Apakah Pengertian Korupsi ?
b.
Bagaimana Fakta korupsi yang terjadi di masyarakat ?
c. Upaya apa sajakah yang
telah dilakukan pemerintah dalam pemberantasan korupsi ?
d.
Bagaimana Solusi Pemberantasan korupsi ?
Tujuan dan Manfaat Penulisan
Tujuan
Adapun tujuan yang ingin dicapai melalui penulisan ini adalah
sebagai berikut.
a. Untuk mengetahui Pengertian Korupsi
b. Untuk mengetahui Fakta korupsi
yang terjadi di masyarakat
c. Untuk mengetahui tindakan-tindakan
pemerintah dalam pemberantasan korupsi
d. Untuk mengetahui solusi
Pemberantasan korupsi.
Hasil penulisan ini
diharapkan dapat memberikan manfaat sebagai solusi pemecahan masalah
dalam pemberantasan korupsi yang semakin mengakar di indoesia ini.
BAB II
PENJELASAN
Pengertian Korupsi
Tindak pidana korupsi merupakan salah satu
jenis dari berbagai jenis tindak pidana. Korupsi memang sudah dianggap sebagai
penyakit moral, bahkan ada kecenderungan semakin berkembang dengan penyebab
multifaktor. Dibawah ini merupaka beberapa pendapat dari para ahli tentang
pengertian dari korupsi.
disimpulkan bahwa korupsi merupakan tindakan
pidana yang memiliki unsur unsur sebagai berikut.
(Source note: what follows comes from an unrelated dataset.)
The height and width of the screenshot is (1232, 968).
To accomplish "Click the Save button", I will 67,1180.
a. Perbuatan Melawan Hukum,
b. Penyalahgunaan wewenang, kesempatan, atau sarana,
c. Memperkaya diri sendiri, orang lain atau korporasi,
d. Merugikan keuangan Negara atau perekonomian Negara.
Menurut Prof. Muljatno (dalam K Wantjik Saleh,
1983 : hal. 16), Tindak Pidana merupakan Perbuatan yang oleh aturan hukum
pidana dilarang dan diancam dengan pidana barang siapa yang melanggar aturan
tersebut. Menurut wujudnya atau sifatnya perbuatan pidana ini adalah
perbuatan-perbuatan yang melawan hukum. Perbuatan-perbuatan ini juga merugikan
masyarakat, dalam arti bertentangan dengan atau menghambat akan terlaksananya
tata dalam pergaulan masyarakat yang dianggap baik dan adil.
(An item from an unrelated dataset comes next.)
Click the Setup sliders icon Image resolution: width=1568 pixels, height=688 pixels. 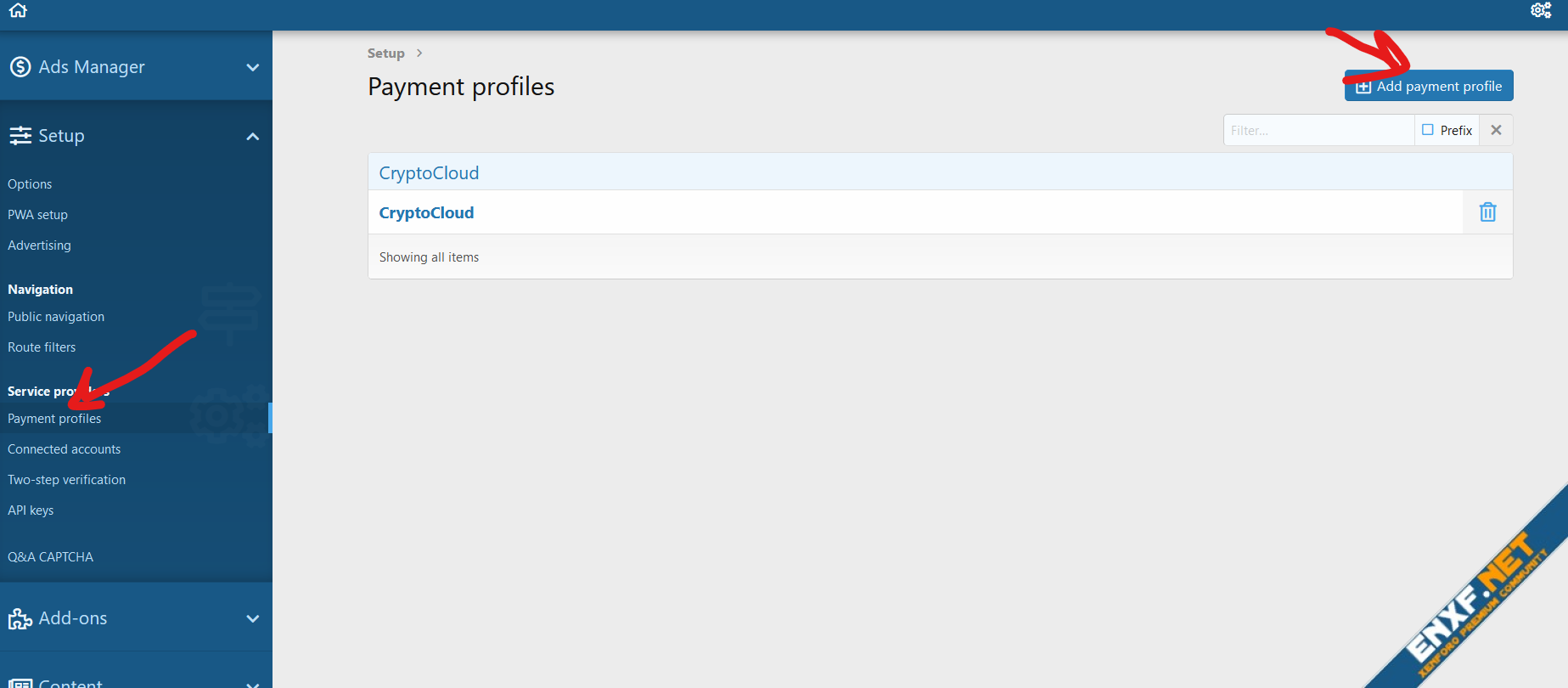tap(20, 136)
Dapat penulis simpulkan disini bahwa Korupsi
merupakan Tingkah laku individu yang menggunakan wewenang dan kekuasaannya guna
mengeduk keuntungan pribadi atau kelompok dan sangat merugikan kepentingan umum
dan sangat bertentangan dengan norma-norma yang berlaku.
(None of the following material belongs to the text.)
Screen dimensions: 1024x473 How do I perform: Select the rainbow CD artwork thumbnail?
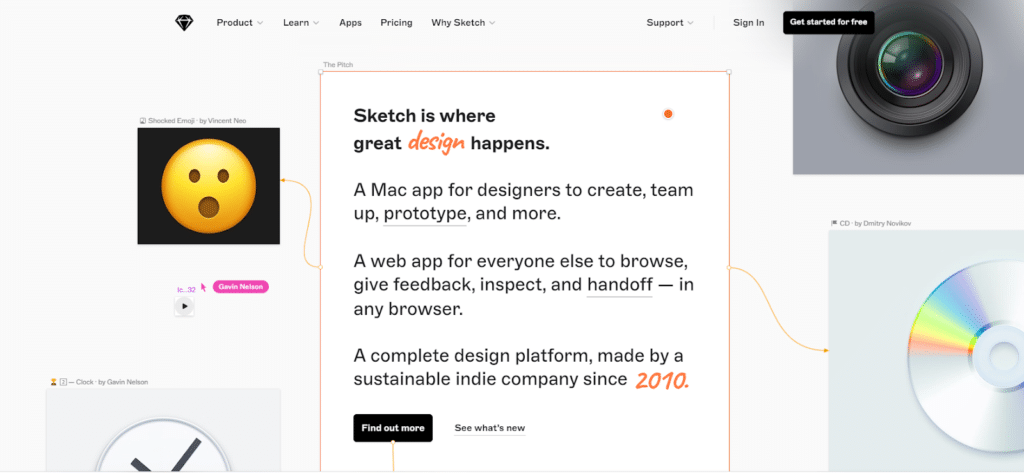925,340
Faktor-faktor penyebab korupsi
telah di identifikasikan bahwa faktor-faktor penyebab
korupsi di Indonesia terdiri atas 4 (empat) aspek, yaitu:
a. Aspek perilaku individu, yaitu faktor-faktor internal yang
mendorong seseorang melakukan korupsi seperti adanya sifat tamak, moral yang
kurang kuat menghadapi godaan, penghasilan yang tidak mencukupi kebutuhan hidup
yang wajar, kebutuhan hidup yang mendesak, gaya hidup konsumtif, malas atau
tidak mau bekerja keras, serta tidak diamalkannya ajaran-ajaran agama secara
benar.
b. Aspek organisasi, yaitu kurang adanya keteladanan dari
pimpinan, kultur organisasi yang tidak benar, sistem akuntabilitas yang tidak
memadai, kelemahan system pengendalian manajemen, dan kecenderungan manajemen
menutupi perbuatan korupsi yang terjadi dalam organisasinya.
c. Aspek masyarakat, yaitu berkaitan dengan lingkungan
masyarakat di mana individu dan organisasi tersebut berada, seperti nilai-nilai
yang berlaku yang kondusif untuk terjadinya korupsi, kurangnya kesadaran bahwa
yang paling dirugikan dari terjadinya praktik korupsi adalah masyarakat dan
mereka sendiri terlibat dalam praktik korupsi, serta pencegahan dan
pemberantasan korupsi hanya akan berhasil bila masyarakat ikut berperan aktif.
Selain itu adanya penyalahartian pengertian dalam budaya bangsa Indonesia.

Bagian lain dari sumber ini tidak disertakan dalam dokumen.